Data items
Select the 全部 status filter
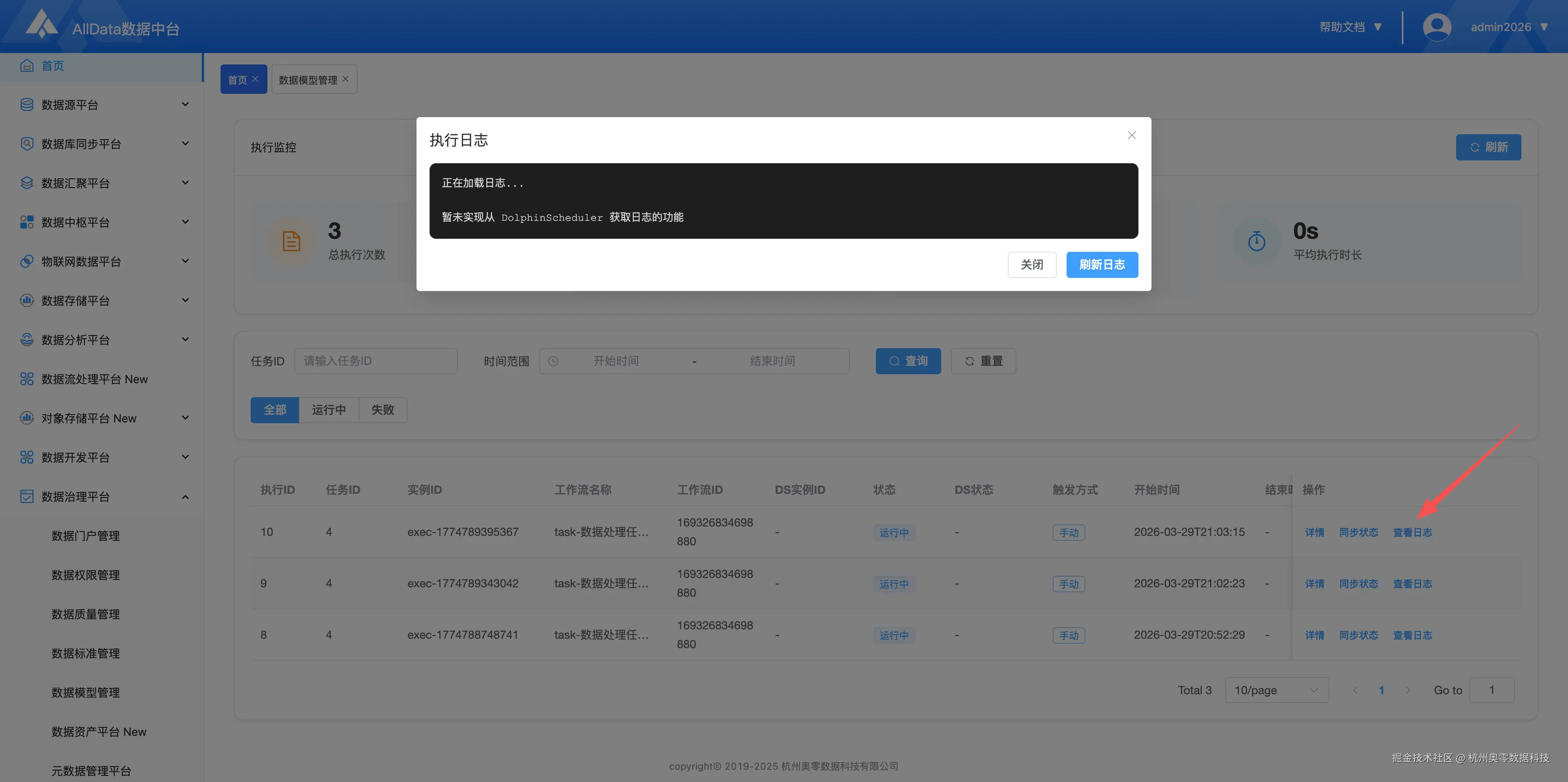1568x782 pixels. [274, 410]
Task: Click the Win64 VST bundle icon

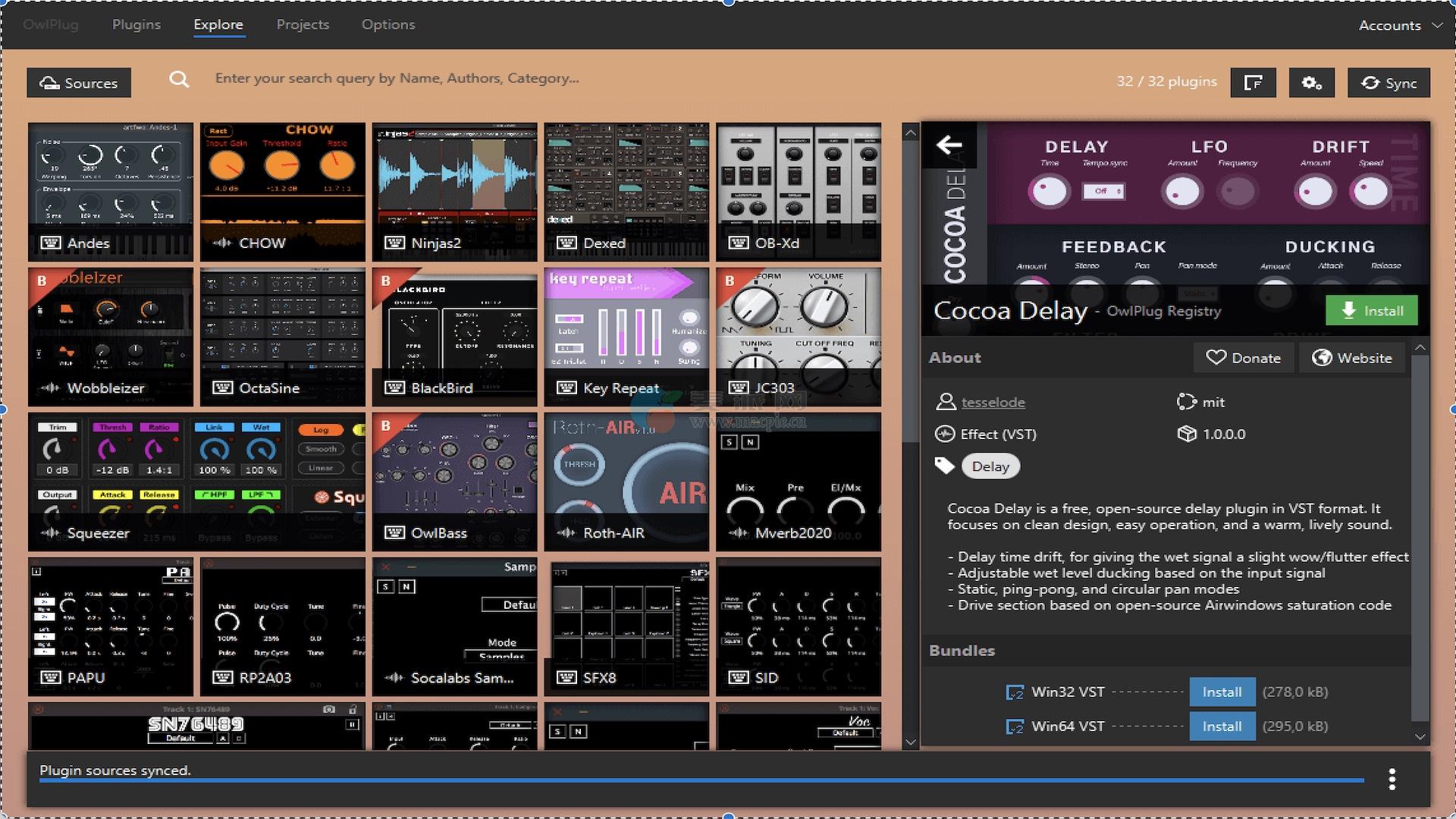Action: (1014, 726)
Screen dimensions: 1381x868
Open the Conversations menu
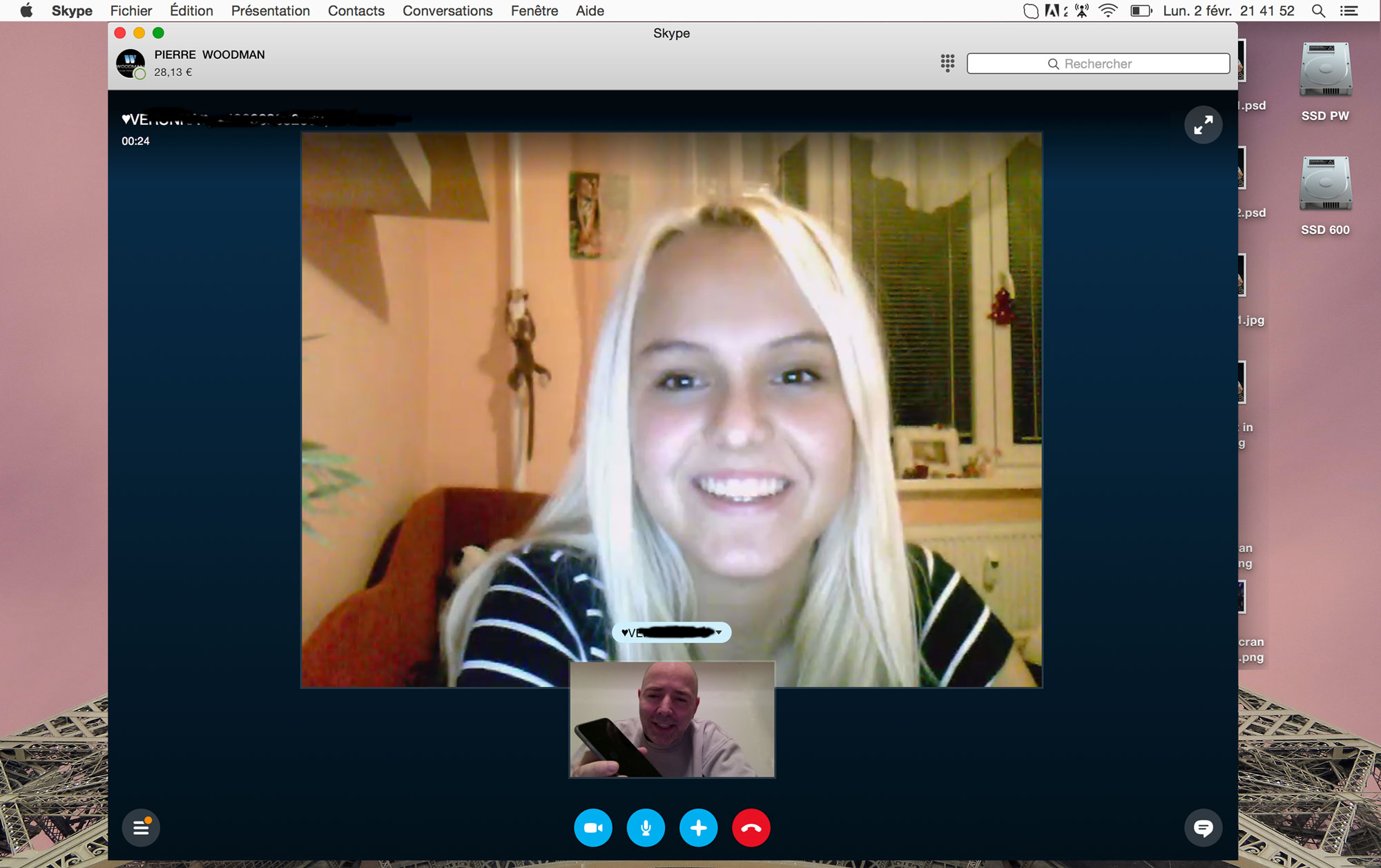click(x=447, y=11)
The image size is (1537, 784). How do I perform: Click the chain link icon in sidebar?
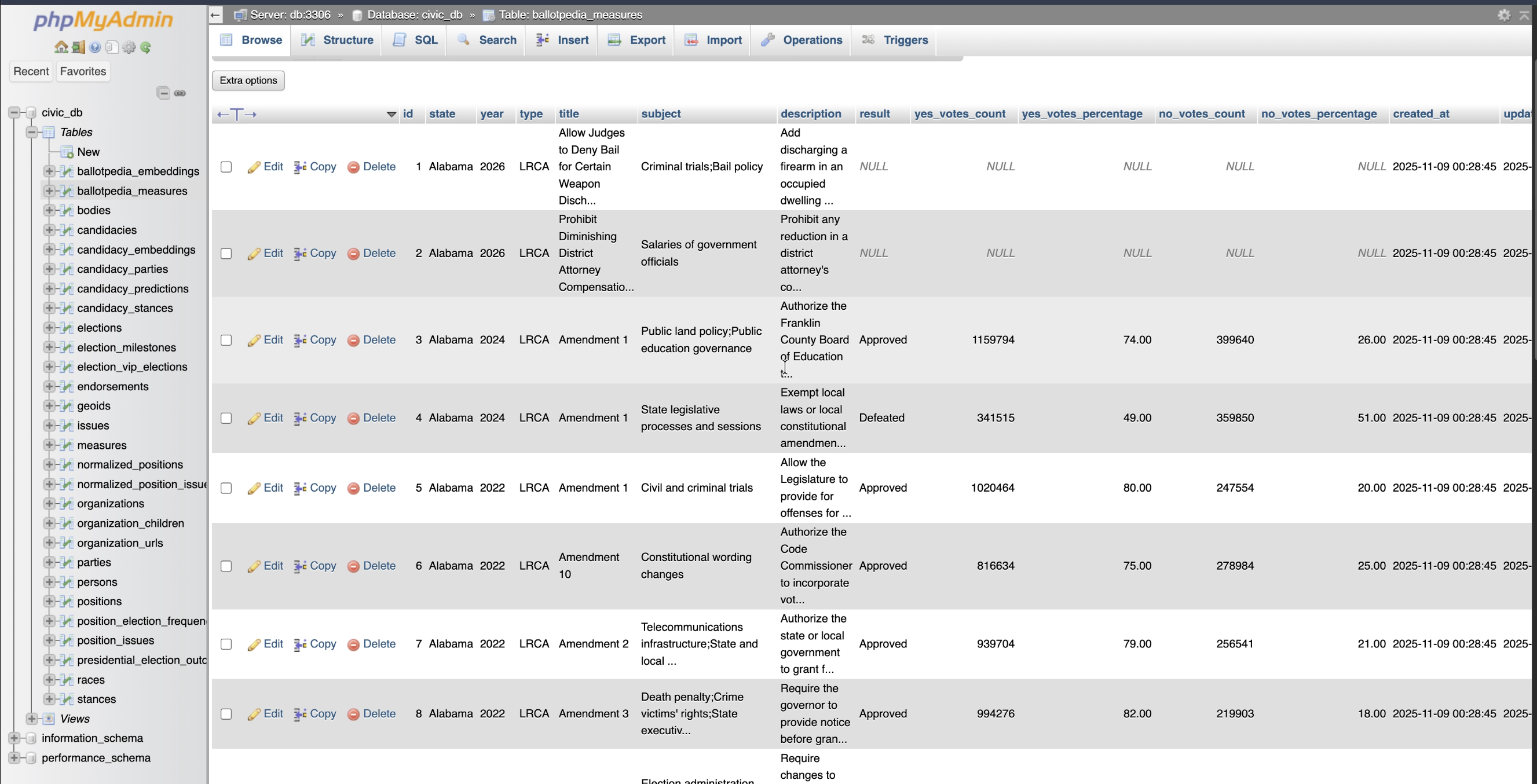point(180,93)
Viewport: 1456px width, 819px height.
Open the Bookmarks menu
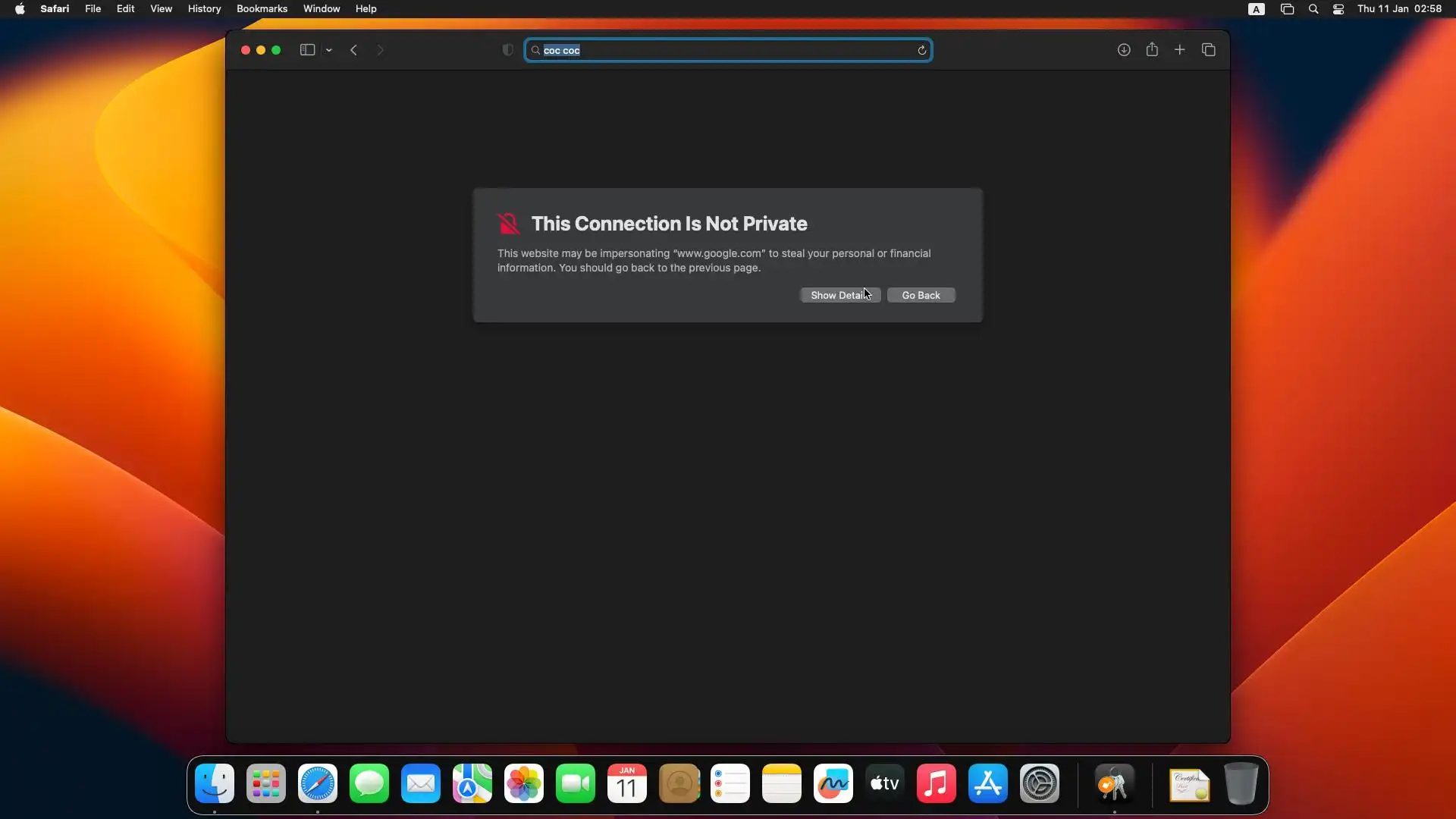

-- WHAT YOU NEED TO DO --
Nothing but the lines from the line containing "The image size" through the last line of the records above should be written out, exactly and without the pictures.

-- REPLY --
The image size is (1537, 784). How do I perform: Click the chain link icon in sidebar?
point(180,93)
Viewport: 1456px width, 819px height.
Open the Bookmarks menu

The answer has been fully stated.